【視点】「人生100年時代」の覚悟を

 老後を見据えた若者の人生設計を圧迫しているのはコスト高の住宅費だ。自宅を建てるにせよ、マンションを買うにせよ、数千万円以上の高額な資金が必要になるのが現状だ。「衣食住」のうちで「住」が突出して高い現状では、なかなか老後の資金に余裕ができない。
 県内の住宅着工件数はここ数年、年間1万6千~7千件台で推移しているが、人口減少が予想される中で、今後も新築の需要拡大は見込めるだろうか。しかも昨今の人手不足などが影響し、建築費は異常なほど高騰している。
 真面目に働く一般の県民にとって「マイホーム」を遠い夢にしてはならない。リフォームの分野で技術革新を進め、安価な中古住宅が流通しやすい市場を構築したい。
 県民一人ひとりのライフスタイルはどうか。高額な貯蓄が難しい人も、生きがいのある人生を送ることができれば、幸福感や充実感につながる。誰もがそれぞれの個性を生かし、自己実現できる社会にしたい。
 結果の平等は不可能だが、チャンスが平等な社会は可能だ。女性や障害者に対するものを含む不合理な差別をなくしたい。官公庁はもとより、一定規模以上の企業であれば、学歴や世襲などにとらわれず、柔軟な人材登用を進めるべきだ。
 政府は「公的年金こそが老後の生活設計の柱だ」(菅義偉官房長官も)と強調するが、国民の側も他力本願だけではなく、自己責任で人生100年時代の社会を生き抜く覚悟が必要だ。とりわけ若者はそうである。

作業依頼:
次の(a)〜(c)は本文の内容と合っていますか。それぞれ「はい」か「いいえ」で答え、判断の決め手となる本文の語句を引用してください。
(a) 県内の住宅着工件数は、ここ数年、年間2万件を超えている。
(b) 建築費が高騰している要因の一つに人手不足がある。
(c) 結果の平等は実現できる。

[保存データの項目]
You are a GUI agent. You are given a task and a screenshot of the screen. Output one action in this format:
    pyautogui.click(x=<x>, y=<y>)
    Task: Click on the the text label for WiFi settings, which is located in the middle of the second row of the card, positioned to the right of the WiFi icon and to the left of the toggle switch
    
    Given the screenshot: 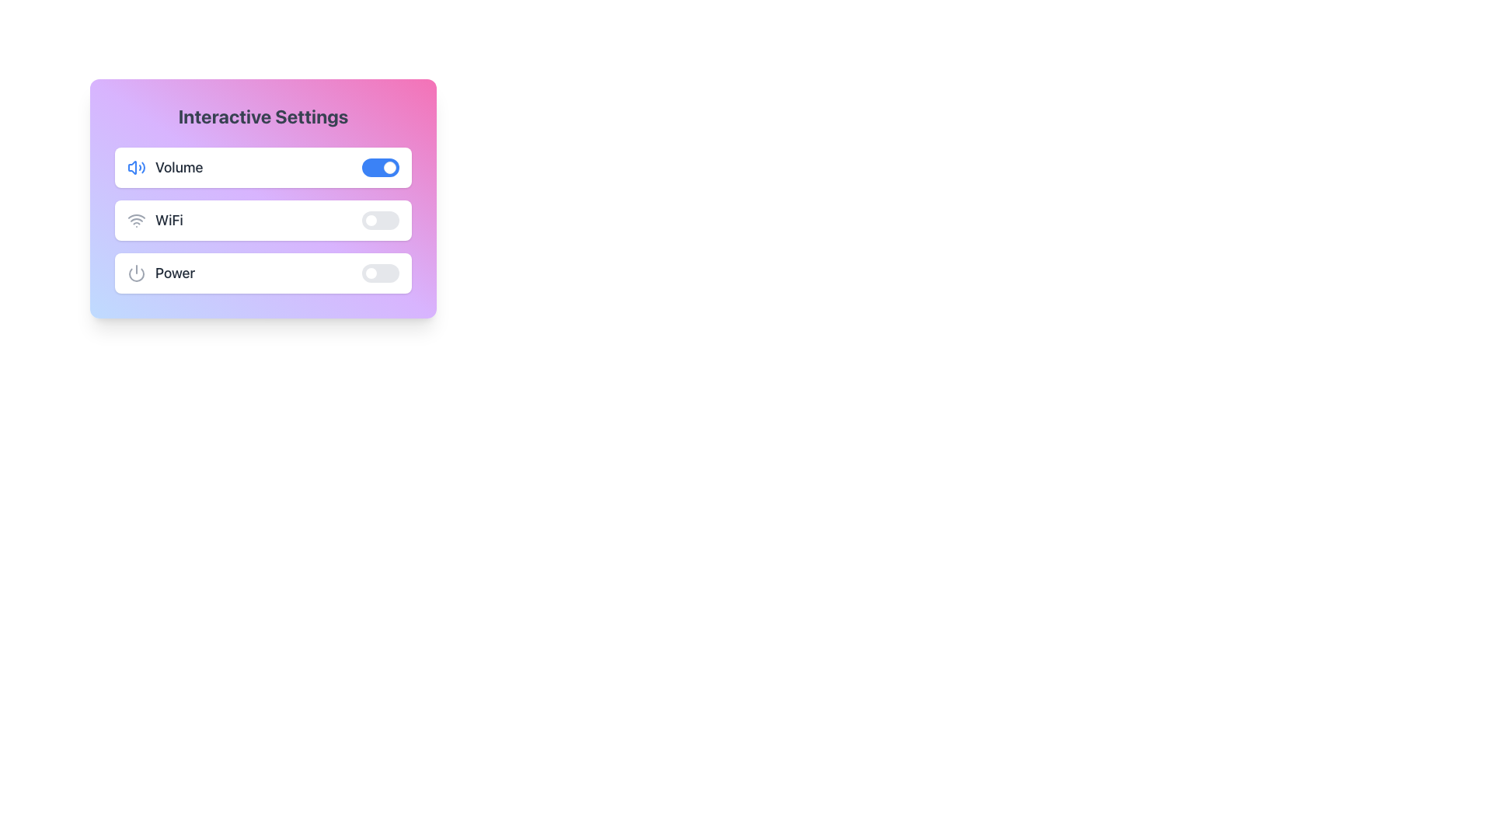 What is the action you would take?
    pyautogui.click(x=169, y=221)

解答例:
(a) いいえ:「県内の住宅着工件数はここ数年、年間1万6千~7千件台で推移している」
(b) はい:「昨今の人手不足などが影響し、建築費は異常なほど高騰している」
(c) いいえ:「結果の平等は不可能だが」